For assets like stocks, bonds, and commodities, creditors can again obtain a court order that can liquidate the account into cash to be turned over to the creditor. It should be noted that certain types of accounts (notably retirement accounts) cannot be reached, even in cases of fraud. To preserve an account balance, a creditor can serve a levy on a brokerage in order to put a hold on the account while waiting for a court order.

Public records – ranging from property records to litigation – can also help locate or confirm a debtor’s assets. One important consideration: it is essential to vet any company that purports to be able to obtain financial account information. Many misleading claims and offers about obtaining such information can be found on the Internet and creditors should ensure that any data obtained was in accordance with applicable law and regulations.

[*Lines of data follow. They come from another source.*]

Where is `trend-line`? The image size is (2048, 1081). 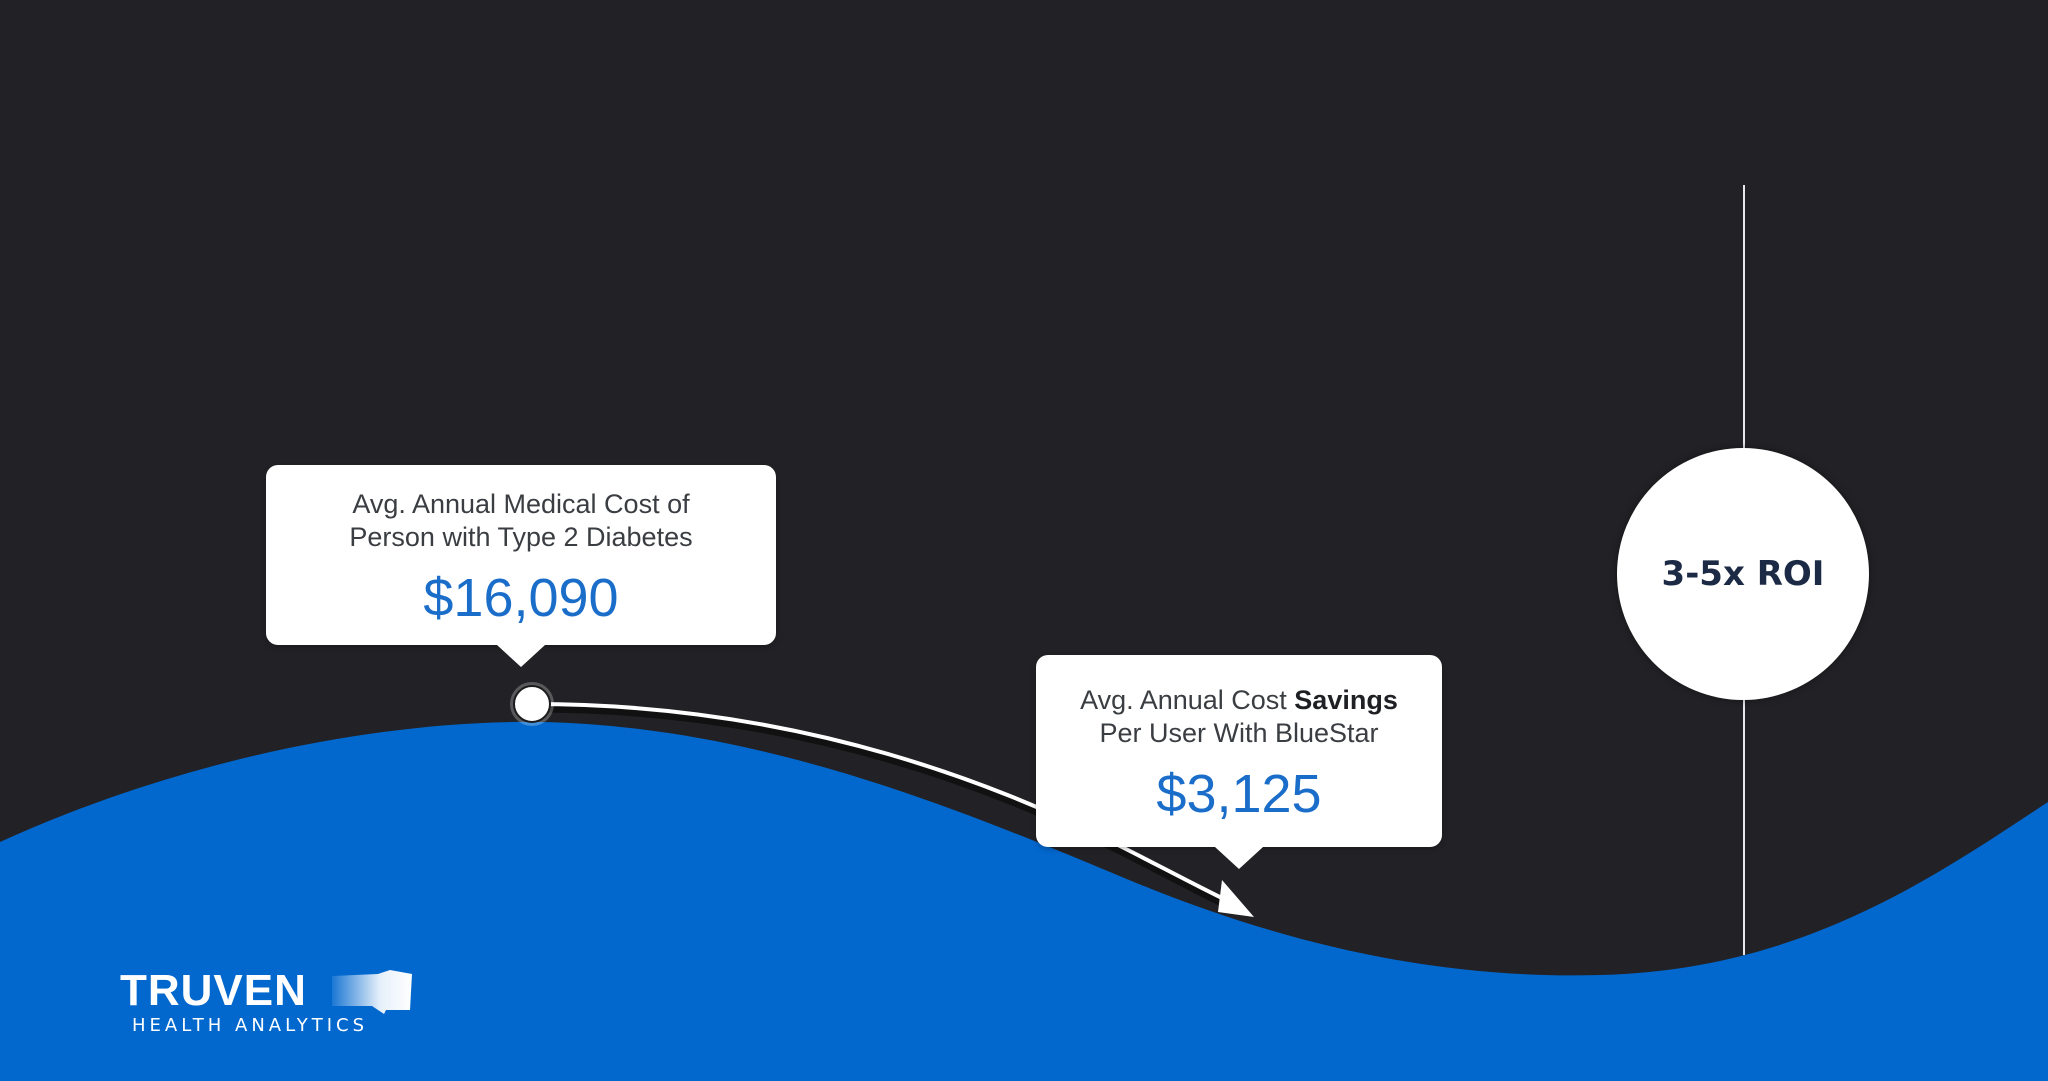 trend-line is located at coordinates (880, 802).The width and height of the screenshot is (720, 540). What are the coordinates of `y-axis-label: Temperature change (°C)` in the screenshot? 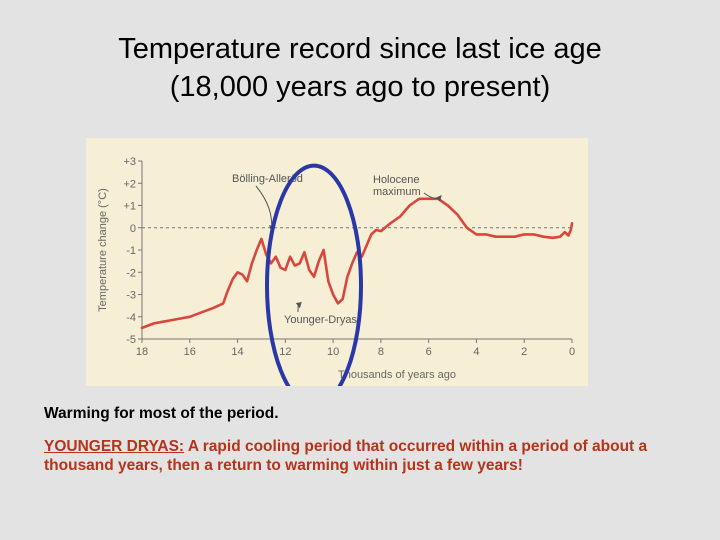 It's located at (103, 250).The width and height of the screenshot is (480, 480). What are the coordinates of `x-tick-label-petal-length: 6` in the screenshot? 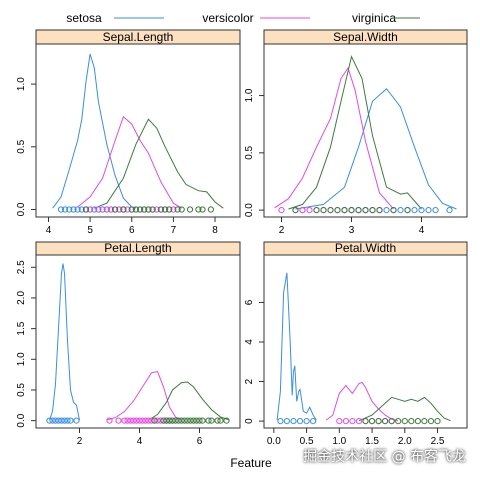 It's located at (200, 442).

Asset searches: who can get bank account information and why

A quick Internet search for ways to get someone’s bank or investment account information returns at least a dozen private investigation companies that promise to find these records “anywhere in the US and worldwide” for judgment collections, verification of net worth and for “just about any other purpose.” But a closer look at these Web sites reveals a fine-print disclaimer stating that the information is from public records such as divorce cases and probate filings. And there are a few that do not bother with a disclaimer, providing only an 800 number to call.

Asset searches, which may include bank and investment accounts, are not illegal; however, certain actions to obtain this information, such as pre-texting, are illegal. And although there are methods that can be used to obtain financial information covertly, most if not all, are questionable and often futile. There is no clear way for anyone other than the account holder, a designated representative or a party with a valid court order to get account information without violating the law.

There is a general misconception that a judgment, just by virtue of its issuance, can be used to force a bank or financial institution to disclose account information, but the enforcement of judgments is governed by each state’s laws. In California, for example, a writ of execution is necessary. These writs are rendered on a county-by-county basis and direct a levying officer (usually a sheriff) to serve the writ on the named institution. The institution then may be required to freeze the account and in some cases to hand over the account balance. State laws also allow the creditor, after a judgment is obtained, to examine and request asset information from the debtor. This, however, puts the debtor on notice and may result in draining an account before a writ of execution is served.

The privacy protection laws that govern access to financial information under false pretenses depend on whether the affected customer is a consumer or a business entity. The more significant legislation is directed at protecting consumers, defined generally in the laws and in interpretative decisions as ”individuals consuming goods or services for personal or household use.” The Gramm-Leach-Bliley Act (GLBA) prohibits obtaining customer information from a financial institution under false pretenses and imposes an obligation to protect customer information. Under the GLBA, a customer means “an individual consumer,” which is essentially the same as the definition of a consumer under the Fair Credit Reporting Act (FCRA). In addition to the GLBA and FCRA, there are other potentially applicable federal privacy laws, as well as a long list of state laws. But even if a specific law may cover only consumers, the financial institution’s contract with the business customer would certainly be construed as preventing third-party access.